A bounded set is defined by its boundaries. If it metal and has wings, it is a plane. If you have blue eyes you don’t have brown eyes. We can group things into “sets” based upon the boundaries we draw. This is so common of a practice, that I bet you had no idea it had a name!
The other type of categorization is what is called a centered set, which is a group that is not defied by it’s boundaries but by the center. If a bounded set is concerned with who is ‘in’ and who is ‘out’, a centered set is concerned with the direction a person is moving. Are they moving toward or away from the center.
It might be easy to break this into a conservative/orthodoxy/bounded set verses a liberal/orthopraxy/centered set debate. However the reality is that Christianity is not a bounded OR a centered set.
Christianity is both.
Christianity is a way of living in that world that puts Christ at the center of our lives. Thus it is a centered set. It is a faith that understands that Christ and Paul and the early church worked did so much to break the idea of religion as a bounded set. When Jesus ate with prostitutes and Paul welcomed gentiles, when Jesus called a tax collector and Peter was told to not deem anything unclean which God declared clean, it is clear to me that one of the Christian projects is to dismantle bounded set categorization of people.

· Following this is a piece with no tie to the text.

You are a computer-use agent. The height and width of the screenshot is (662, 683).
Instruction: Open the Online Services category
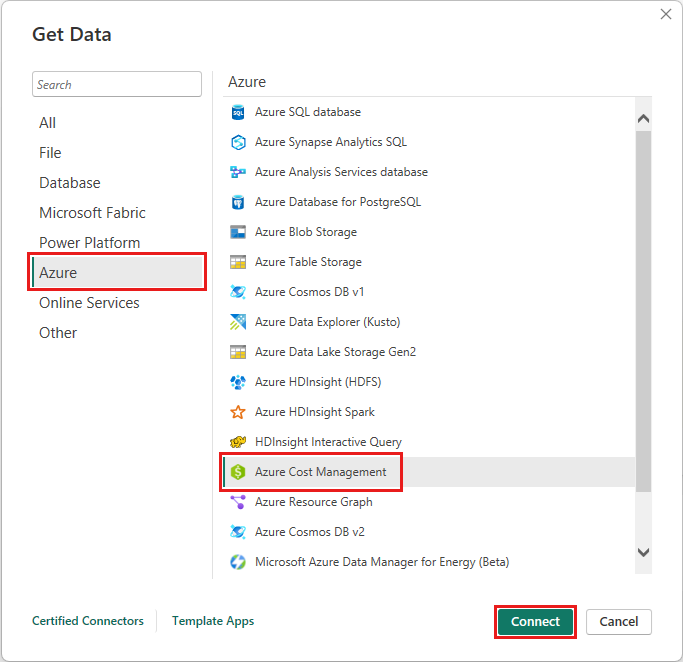click(x=89, y=303)
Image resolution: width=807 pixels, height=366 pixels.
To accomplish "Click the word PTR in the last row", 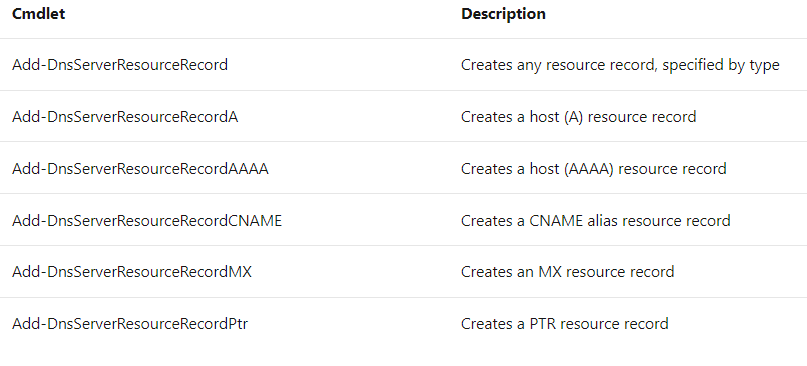I will pyautogui.click(x=543, y=324).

And yet, you may see, that to be a people who are centered on Christ who calls us to reject bounded set thinking, Christianity paradoxically becomes a bounded set.
To put it another way: Christianity is bounded set centered on the one who calls for the dismantling of bounded thinking.
This is a paradox, a mystery of the faith. Be mindful of those who might say that Christianity is only one or the other. To remove one set from our call is to cheapen and soften the challenging call of Christ.